Problem statement | How many lines in the records below contain the string "computer"? Answer with the number alone.
+++ Information given +++
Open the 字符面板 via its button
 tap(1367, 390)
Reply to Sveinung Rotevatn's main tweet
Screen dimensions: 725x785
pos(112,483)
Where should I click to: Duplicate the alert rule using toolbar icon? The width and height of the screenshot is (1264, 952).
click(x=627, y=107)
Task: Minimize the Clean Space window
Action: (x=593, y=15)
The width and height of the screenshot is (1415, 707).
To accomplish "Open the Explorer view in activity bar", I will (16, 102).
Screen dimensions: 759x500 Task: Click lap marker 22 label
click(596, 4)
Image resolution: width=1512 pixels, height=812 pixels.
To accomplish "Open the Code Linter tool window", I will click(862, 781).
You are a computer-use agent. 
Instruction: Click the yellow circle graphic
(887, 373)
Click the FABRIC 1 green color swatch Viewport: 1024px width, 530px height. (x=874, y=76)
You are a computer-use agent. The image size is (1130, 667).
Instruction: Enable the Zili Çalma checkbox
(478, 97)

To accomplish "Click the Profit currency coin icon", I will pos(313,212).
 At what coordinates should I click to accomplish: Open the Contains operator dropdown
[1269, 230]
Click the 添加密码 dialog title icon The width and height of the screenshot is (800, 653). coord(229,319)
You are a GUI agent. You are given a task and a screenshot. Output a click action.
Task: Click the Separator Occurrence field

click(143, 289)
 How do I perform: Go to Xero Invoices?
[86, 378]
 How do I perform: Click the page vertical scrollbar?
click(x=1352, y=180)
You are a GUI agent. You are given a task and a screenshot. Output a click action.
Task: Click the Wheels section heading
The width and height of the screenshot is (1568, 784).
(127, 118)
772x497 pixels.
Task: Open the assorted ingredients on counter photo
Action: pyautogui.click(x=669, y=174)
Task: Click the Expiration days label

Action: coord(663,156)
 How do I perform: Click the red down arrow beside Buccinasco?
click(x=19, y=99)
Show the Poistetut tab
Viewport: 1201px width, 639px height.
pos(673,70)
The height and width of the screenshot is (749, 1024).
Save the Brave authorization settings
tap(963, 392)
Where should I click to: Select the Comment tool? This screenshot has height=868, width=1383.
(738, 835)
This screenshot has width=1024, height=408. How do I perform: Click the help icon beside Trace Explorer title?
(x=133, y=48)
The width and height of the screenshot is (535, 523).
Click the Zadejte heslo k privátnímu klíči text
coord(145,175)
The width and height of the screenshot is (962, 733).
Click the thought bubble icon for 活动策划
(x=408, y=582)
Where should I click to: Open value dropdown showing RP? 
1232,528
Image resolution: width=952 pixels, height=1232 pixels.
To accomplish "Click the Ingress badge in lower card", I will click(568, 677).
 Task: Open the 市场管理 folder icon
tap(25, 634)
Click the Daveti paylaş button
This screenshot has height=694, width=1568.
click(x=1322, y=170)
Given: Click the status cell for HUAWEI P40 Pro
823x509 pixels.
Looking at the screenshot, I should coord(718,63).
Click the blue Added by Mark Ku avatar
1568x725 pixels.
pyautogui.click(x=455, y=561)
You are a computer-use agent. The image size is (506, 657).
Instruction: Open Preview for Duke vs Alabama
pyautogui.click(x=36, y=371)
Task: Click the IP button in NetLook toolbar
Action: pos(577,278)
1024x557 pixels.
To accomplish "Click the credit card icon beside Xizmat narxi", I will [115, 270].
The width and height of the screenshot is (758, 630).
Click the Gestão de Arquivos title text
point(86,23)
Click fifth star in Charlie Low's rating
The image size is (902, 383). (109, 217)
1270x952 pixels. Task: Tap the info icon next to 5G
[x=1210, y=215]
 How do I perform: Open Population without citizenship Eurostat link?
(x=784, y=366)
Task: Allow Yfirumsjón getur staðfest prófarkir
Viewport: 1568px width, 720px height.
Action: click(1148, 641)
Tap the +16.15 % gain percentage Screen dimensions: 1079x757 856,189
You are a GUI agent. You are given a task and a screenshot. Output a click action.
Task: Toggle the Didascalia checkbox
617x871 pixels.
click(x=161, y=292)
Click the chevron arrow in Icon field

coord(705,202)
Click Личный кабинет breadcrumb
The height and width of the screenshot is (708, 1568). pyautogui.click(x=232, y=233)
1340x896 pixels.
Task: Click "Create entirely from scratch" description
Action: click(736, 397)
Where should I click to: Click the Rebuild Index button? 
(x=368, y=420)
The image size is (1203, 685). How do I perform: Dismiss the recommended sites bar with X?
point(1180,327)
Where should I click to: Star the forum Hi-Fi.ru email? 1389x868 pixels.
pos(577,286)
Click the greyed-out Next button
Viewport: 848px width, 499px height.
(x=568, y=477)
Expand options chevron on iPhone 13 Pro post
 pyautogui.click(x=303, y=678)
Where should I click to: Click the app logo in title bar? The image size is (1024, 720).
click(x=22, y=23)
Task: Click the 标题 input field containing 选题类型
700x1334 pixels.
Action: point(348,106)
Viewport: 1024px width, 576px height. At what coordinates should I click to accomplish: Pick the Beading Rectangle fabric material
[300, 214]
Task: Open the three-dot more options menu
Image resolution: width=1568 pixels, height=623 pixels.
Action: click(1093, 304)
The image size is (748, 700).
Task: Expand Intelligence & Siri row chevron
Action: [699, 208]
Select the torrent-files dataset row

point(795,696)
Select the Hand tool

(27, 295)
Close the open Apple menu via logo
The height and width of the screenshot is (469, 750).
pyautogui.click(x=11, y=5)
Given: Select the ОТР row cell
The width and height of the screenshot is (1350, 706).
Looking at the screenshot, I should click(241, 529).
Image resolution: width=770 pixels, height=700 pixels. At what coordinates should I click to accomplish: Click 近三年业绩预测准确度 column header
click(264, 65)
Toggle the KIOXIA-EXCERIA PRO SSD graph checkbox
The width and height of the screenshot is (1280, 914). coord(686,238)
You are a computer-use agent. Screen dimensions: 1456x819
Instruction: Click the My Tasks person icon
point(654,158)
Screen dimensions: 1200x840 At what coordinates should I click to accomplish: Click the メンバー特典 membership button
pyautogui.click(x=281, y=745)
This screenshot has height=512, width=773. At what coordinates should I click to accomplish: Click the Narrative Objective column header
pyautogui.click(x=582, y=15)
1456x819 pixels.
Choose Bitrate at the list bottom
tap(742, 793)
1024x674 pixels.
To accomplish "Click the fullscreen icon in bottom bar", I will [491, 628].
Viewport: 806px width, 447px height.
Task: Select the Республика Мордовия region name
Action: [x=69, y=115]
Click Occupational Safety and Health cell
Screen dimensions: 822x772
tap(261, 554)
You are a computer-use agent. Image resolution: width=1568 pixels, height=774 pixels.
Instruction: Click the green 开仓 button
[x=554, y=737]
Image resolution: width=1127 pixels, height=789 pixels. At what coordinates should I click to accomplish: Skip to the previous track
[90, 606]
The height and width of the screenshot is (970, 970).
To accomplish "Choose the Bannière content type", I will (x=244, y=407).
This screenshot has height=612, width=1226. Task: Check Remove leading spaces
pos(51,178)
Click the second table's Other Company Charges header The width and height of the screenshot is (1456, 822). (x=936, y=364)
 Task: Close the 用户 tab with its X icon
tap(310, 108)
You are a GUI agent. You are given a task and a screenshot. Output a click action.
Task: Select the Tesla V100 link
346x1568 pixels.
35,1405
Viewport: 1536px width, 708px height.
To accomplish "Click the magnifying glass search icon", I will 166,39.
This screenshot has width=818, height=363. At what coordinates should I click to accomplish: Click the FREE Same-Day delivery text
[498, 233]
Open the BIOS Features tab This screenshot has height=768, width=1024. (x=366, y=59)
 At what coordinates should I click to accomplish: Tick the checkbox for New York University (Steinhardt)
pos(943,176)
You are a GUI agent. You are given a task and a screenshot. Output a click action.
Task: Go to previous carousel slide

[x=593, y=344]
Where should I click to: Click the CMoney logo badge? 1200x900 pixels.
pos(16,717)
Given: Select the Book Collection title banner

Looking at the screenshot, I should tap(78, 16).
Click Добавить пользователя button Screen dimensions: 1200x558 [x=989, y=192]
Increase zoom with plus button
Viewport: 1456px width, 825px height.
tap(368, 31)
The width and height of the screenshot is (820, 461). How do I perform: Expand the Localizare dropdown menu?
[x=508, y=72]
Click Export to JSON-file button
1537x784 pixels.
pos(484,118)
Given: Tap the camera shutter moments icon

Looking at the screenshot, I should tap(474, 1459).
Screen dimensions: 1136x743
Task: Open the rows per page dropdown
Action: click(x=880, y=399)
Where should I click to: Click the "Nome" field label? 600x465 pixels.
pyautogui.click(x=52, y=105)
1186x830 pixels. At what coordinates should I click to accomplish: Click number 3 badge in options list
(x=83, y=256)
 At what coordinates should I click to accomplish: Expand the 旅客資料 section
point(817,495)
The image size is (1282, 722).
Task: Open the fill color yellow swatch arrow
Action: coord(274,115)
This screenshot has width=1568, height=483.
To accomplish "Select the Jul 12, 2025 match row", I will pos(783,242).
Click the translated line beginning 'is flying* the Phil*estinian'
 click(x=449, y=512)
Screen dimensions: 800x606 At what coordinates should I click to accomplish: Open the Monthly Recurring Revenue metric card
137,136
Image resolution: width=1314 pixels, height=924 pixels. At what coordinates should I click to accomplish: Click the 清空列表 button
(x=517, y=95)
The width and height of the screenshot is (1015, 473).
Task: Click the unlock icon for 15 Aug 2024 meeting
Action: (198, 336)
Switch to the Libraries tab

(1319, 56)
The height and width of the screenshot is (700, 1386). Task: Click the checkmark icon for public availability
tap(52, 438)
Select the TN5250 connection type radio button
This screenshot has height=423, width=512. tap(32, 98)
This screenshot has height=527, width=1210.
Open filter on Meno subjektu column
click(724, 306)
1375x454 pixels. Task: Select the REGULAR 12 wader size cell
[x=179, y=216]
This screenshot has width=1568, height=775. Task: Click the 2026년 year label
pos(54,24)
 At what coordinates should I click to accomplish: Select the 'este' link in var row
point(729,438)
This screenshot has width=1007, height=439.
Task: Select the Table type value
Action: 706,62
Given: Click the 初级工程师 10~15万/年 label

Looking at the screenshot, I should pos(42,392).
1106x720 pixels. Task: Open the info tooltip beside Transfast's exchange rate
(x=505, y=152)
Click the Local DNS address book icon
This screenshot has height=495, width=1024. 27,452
+++
Result of this exercise | 5